On Wed, Nov 19, 2008 at 06:54:49AM +0100, Tom Gordon wrote:
> On Nov 18, 2008, at 3:34 PM, Matthias Felleisen wrote:
>
> >As the naming conventions in DrScheme suggest, we consider
> >our Module language the primary development vehicle. R6RS,
> >like R5RS, is supported and available. Bug reports and
> >feature requests are taken seriously. As Robby indicates,
> >R6RS is our bridge to other Scheme implementations and we
> >would like libraries to flow into our world. -- Matthias
>
> The problem is that the PLT tools, libraries, environment and
> documentation in effect, if not intention, encourage people to write
> modules using the PLT Scheme dialect, rather than portable R6RS
> libraries, since the PLT dialect is better supported.
>
> Anything which discourages people from making the effort to port
> libraries to R6RS, or write new libraries in R6RS, serves to undermine
> R6RS.
>
> Now, I can understand that the status quo may be in the best interest
> of the PLT team and community and that you don't have much incentive
> to encourage people to write code which is not dependent on the PLT
> system. I'll also appreciate that the PLT team does research on
> programming languages and needs to experiment with new ideas.
>
> Presumably what needs to happen for R6RS to succeed is for one or more
> R6RS implementations to become competive with PLT and begin to attract
> users away from PLT, on their own merits. I don't suppose we can
> expect the PLT team to take the lead on this.

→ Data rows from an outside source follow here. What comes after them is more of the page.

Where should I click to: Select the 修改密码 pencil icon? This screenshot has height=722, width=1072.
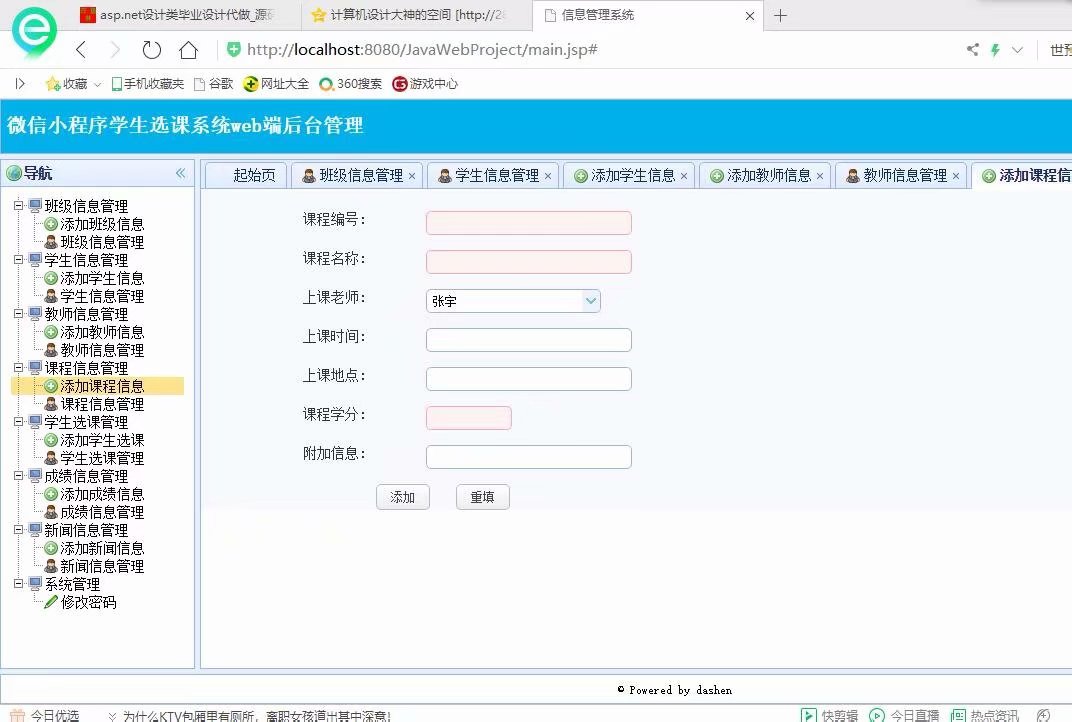point(52,601)
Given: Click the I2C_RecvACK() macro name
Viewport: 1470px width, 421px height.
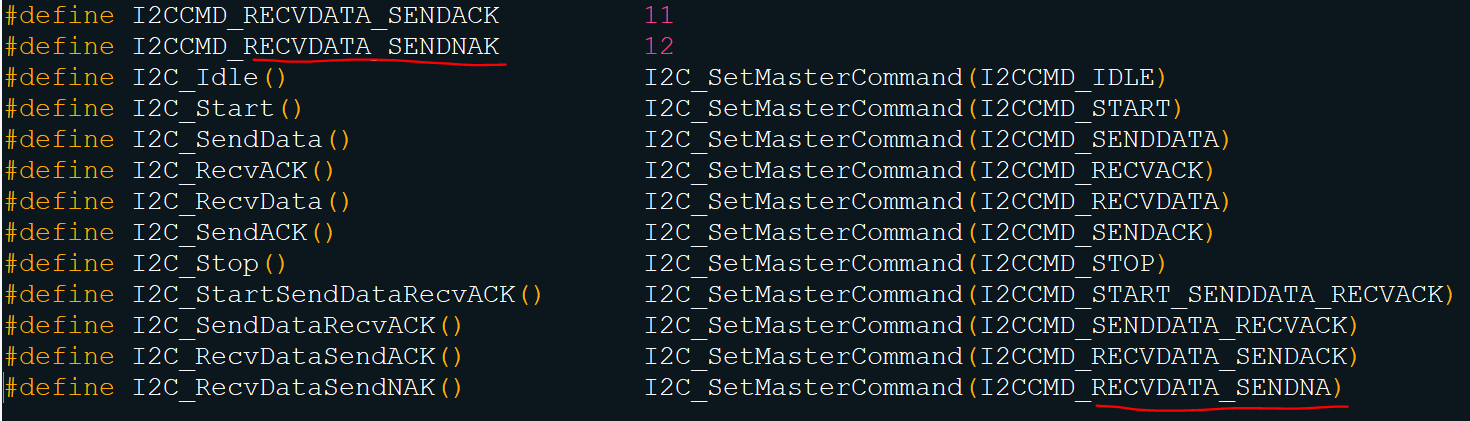Looking at the screenshot, I should [233, 171].
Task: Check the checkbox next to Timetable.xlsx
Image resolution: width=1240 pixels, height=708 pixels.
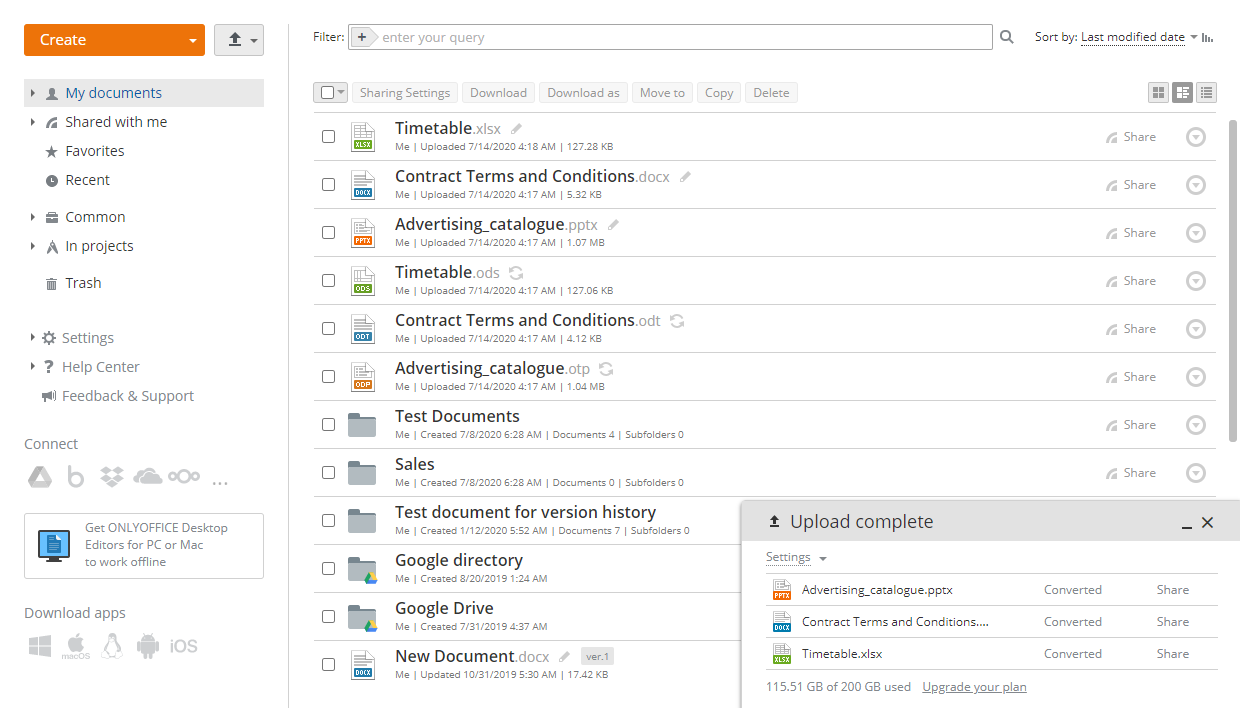Action: tap(328, 136)
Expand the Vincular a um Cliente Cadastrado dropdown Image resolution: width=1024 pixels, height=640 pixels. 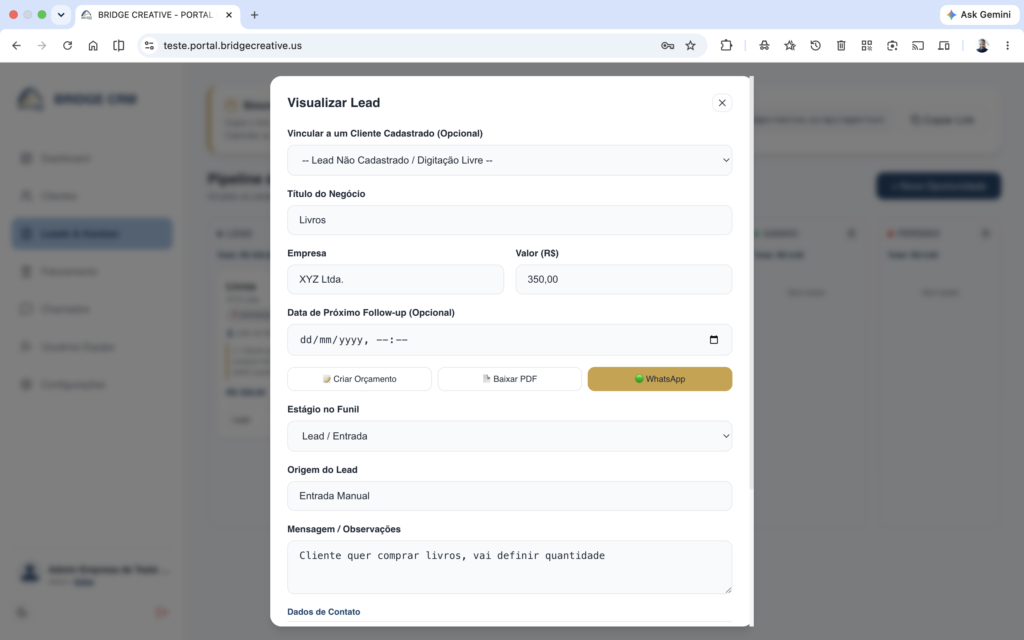coord(509,160)
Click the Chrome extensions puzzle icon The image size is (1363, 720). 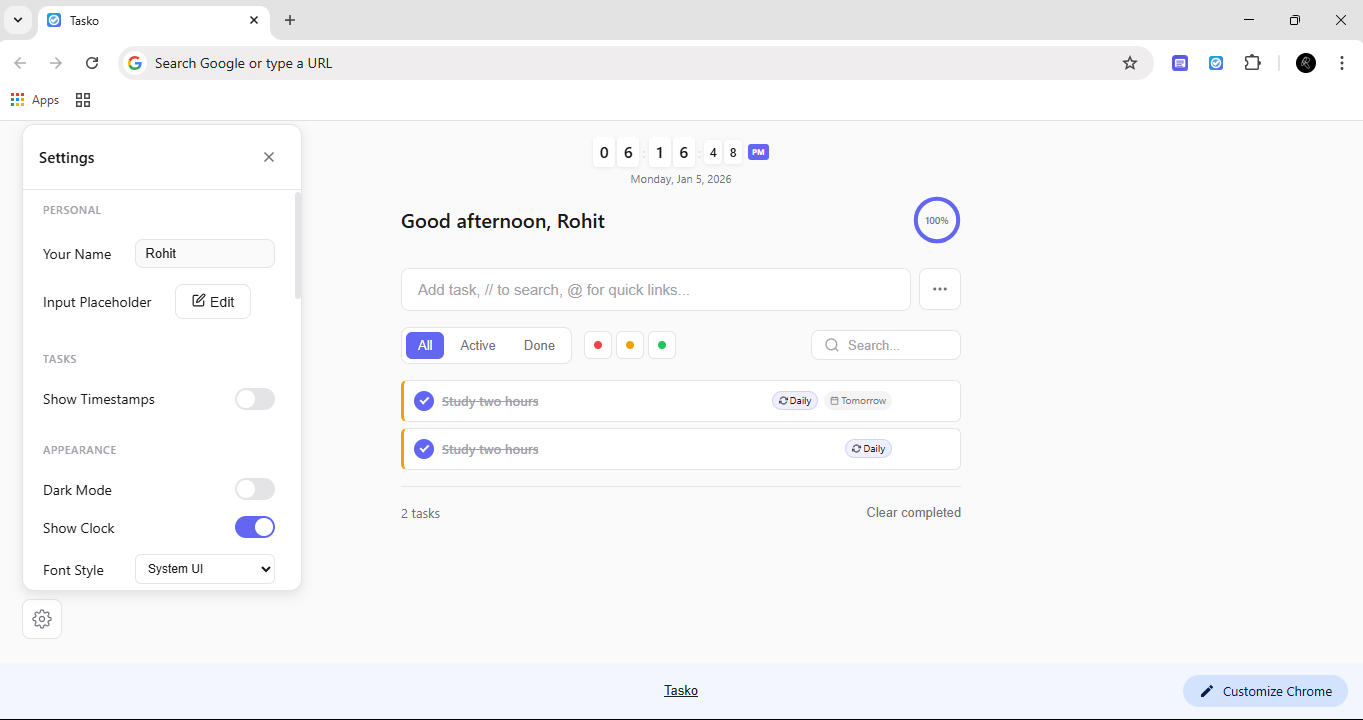coord(1252,62)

The problem, as I see it, is not a question of unwillingness, but a
matter of limited resources.
PLT Scheme is more successful than other systems primarily because it
has defined and implemented enough libraries to make PLT useful for a
lot of real-world applications. This is not a trivial task. and is an
important contribution. Without this, Scheme would not even be in teh
running as a serious application programming language.
R6RS has made moves in this direction, providing more necessary tools,
but moving slowly, with a lot of second thought, a lot of
trying-to-be-certain-it-is-being-done-right, a lot of consensus-making.

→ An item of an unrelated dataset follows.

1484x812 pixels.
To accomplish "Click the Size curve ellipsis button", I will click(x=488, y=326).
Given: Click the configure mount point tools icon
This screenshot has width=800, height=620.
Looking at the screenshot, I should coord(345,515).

THis inevitably slows its development down, and the "standard" is only
slowly becoming a widely-applicable system. THis is nte nature of
standards, especially good ones.
What needs doing is to bend PLT Schene in the direction of R6RS,
gradually removing incompatibilities, and gradually creating bridges for
old code. There is a substantial base of old code.

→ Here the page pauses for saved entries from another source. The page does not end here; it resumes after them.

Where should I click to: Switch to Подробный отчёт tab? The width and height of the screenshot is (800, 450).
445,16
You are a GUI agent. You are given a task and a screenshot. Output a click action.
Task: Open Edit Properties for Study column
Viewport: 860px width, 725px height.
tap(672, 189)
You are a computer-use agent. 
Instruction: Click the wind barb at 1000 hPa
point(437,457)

And yes, the librries are going to have to be rewritten to make them
portable. To some extent this can probably be automated, with suitable
name-spaces and macros. To a greater extent is will probably have to be
done by hand. And some are just going to have to remain unportable
because they use and provide features that do not exist in R^RS.
It will take work, and I don't see any signs the PLT scheme team is
unwilling to take on this effort.
What I do see is limited resources. I presume any assistance will be
welcome, and that the role of the PLT scheme in this is to provide the
coordination and common toolset that make this work.